- **Extrait du document**:
———

Bouleversements du mode de vie

Comment l’expliquer ? Le bonheur est un sentiment profond, parfois insensible à certains bouleversements du mode de vie. Quand les gens peuvent se projeter à long terme, leur résilience est plus forte, diagnostique le rapport. Ils ont aussi constaté une relative égalité face à un virus qui frappe puissants et misérables. Enfin, la gestion de la pandémie a joué, analyse Jeffrey Sachs, économiste à l’université Columbia (New York) et coauteur de l’enquête : en Occident, les dirigeants ont évité de désespérer des citoyens méfiants à leur égard et cherché un équilibre précaire entre mobilisation sanitaire et préoccupations sociales – illustré par la stratégie risquée d’Emmanuel Macron. Le contraire des choix imposés d’une main de fer aux Chinois… dont le sentiment de bien-être a progressé.

———

- **Données fournies**:
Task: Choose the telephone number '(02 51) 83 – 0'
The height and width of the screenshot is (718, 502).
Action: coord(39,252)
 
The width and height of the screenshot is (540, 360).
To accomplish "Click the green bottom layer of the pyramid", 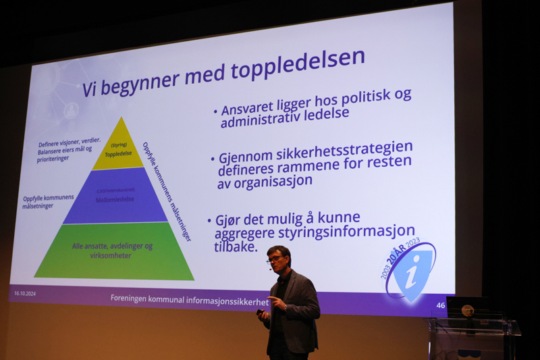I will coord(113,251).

———

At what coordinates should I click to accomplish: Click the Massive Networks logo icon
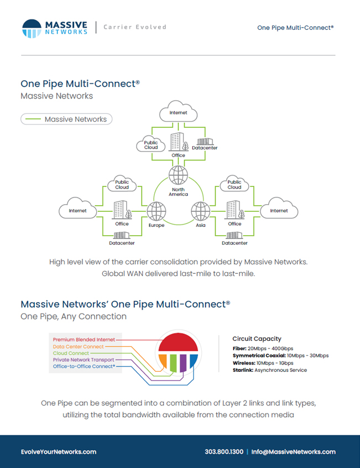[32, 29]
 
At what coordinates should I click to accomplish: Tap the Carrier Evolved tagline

———

- **Travail à faire**:
[1] Dans l'extrait sur le bonheur pendant la pandémie, relevez chaque explication que le texte attribue au rapport, à ses auteurs ou à Jeffrey Sachs.
[2] Poursuivez l'extrait sur le bonheur pendant la pandémie après sa dernière phrase.

- **Réponses aux consignes**:
[1]
- Quand les gens peuvent se projeter à long terme, leur résilience est plus forte.
- Il existe une relative égalité face à un virus qui frappe puissants et misérables.
- La gestion de la pandémie a joué : en Occident, les dirigeants ont évité de désespérer des citoyens méfiants à leur égard et ont cherché un équilibre précaire entre mobilisation sanitaire et préoccupations sociales.

[2]
Le constat des années précédentes n’a pas changé, le bonheur est dans le Nord. Scandinavie, avec la Finlande en tête, Pays-Bas, Luxembourg, Suisse et Autriche se partagent les dix premières places du palmarès onusien (de 7,2 à 7,9 sur 10), la Nouvelle-Zélande étant le seul pays non européen à y figurer ; l’Afghanistan (2,5) et le Zimbabwe (3,1) occupent les dernières. Autre fait marquant en cette année de Covid-19 : les personnes âgées ont gagné en bonheur. Elles ont certes payé le prix sanitaire au début de la pandémie, mais elles ont été plus protégées que les jeunes, qui payent le plus lourd tribut social face à la crise.

Une économie prospère génère du bien-être ; des acteurs économiques heureux assurent en retour son dynamisme. Il n’en est pas de meilleure illustration que la social-démocratie du nord de l’Europe, où les revenus sont élevés, les inégalités contenues, l’Etat-providence généreux, les libertés assurées et la corruption marginale. Est-ce suffisant ? Cette sécurité donne confiance (« trust ») aux citoyens, un état d’esprit qui s’est révélé primordial dans la guerre sanitaire, soulignent les Nations unies. La confiance entre les citoyens et dans les institutions politiques est un ingrédient essentiel au bonheur.

Excédent de « méfiance »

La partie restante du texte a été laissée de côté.